- [THE PROBLEM] Please return only the lines from the one showing "Screen dimensions: 600x396" to the end of the entries, keeping both ends and dropping every picture.
··· EXCERPTED RECORDS ···
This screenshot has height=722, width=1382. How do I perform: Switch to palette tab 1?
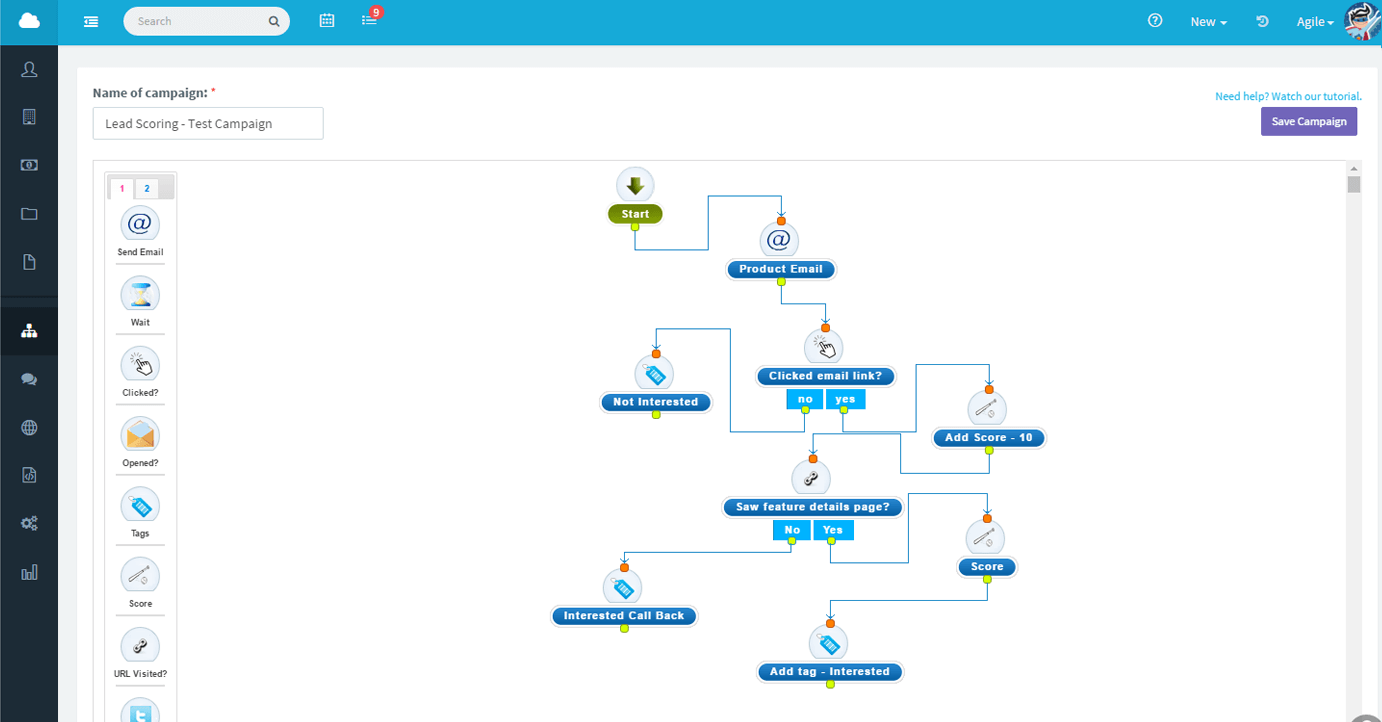point(121,187)
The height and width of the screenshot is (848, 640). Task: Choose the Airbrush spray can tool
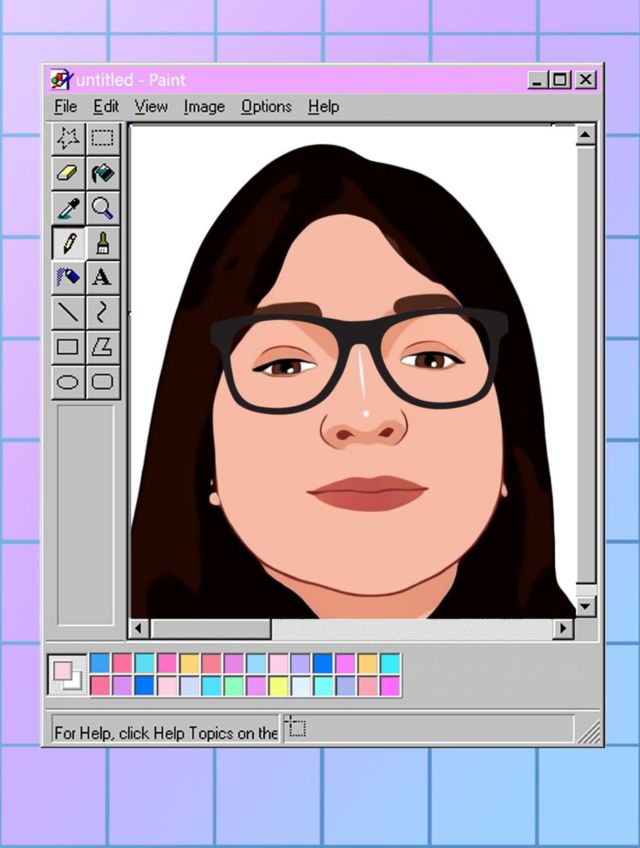click(68, 277)
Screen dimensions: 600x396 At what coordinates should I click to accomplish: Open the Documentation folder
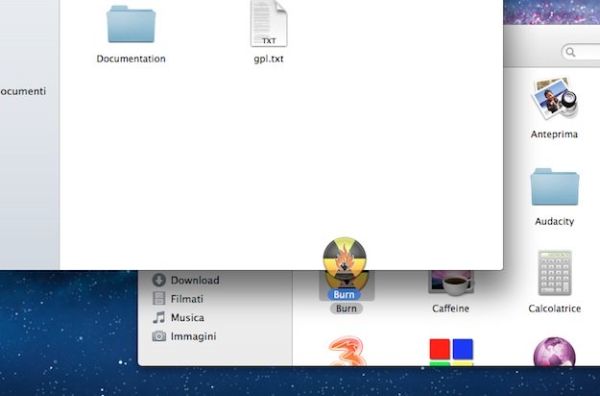(131, 24)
···
- [EXPECTED ANSWER]
Screen dimensions: 600x396 At what coordinates should I click to accomplish: Open the Documentation folder
(131, 24)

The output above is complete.